The Buddha changed hands several times before arriving at a London dealer for sale, Scotland Yard said.
Vijay Kumar from the India Pride Project, which works to return plundered artefacts to the country, and Lynda Albertson, of the Association for Research into Crimes Against Art, identified the stolen statue at a trade fair in March.
Once the dealer and owner were made aware of the theft, they agreed for the piece to be returned to India, the Met said, adding that they cooperated fully with police and committed no crime.
Detective Chief Inspector Sheila Stewart, accompanied by officials from the Department for Digital, Culture, Media and Sport, will hand over the statue to the Indian High Commissioner at a ceremony on Wednesday during India’s Independence Day celebrations.
UK Minister for Arts, Heritage and Tourism Michael Ellis said: “As we celebrate India’s independence day, I am proud to highlight the latest example of the UK’s cultural diplomacy in action.

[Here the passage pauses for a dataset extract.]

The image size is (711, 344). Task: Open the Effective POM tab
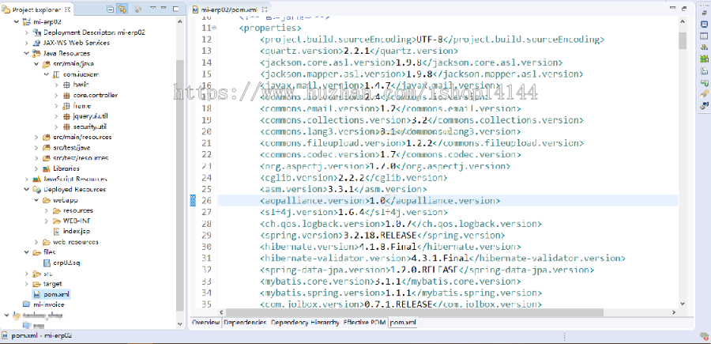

“Thanks to the work of the Metropolitan Police’s Art and Antiques Unit, we are one of the first countries to recover one of the fourteen elusive Buddha statues stolen from Nalanda nearly sixty years ago
“This underlines how law enforcement and the London art market are working hand in hand to deliver positive cultural diplomacy to the world”.
Detective Constable Sophie Hayes, of the Met’s Art and Antiques Unit, said: “We are delighted to be able to facilitate the return this important piece of cultural heritage to India.”
Valuable artefacts have been looted from India for centuries, historically by colonials, but now by smuggling rings.
Among the most notorious of alleged Indian smugglers is Subhash Kapoor, a Manhattan-based art dealer accused of selling looted idols dating back hundreds of years to foreign museums.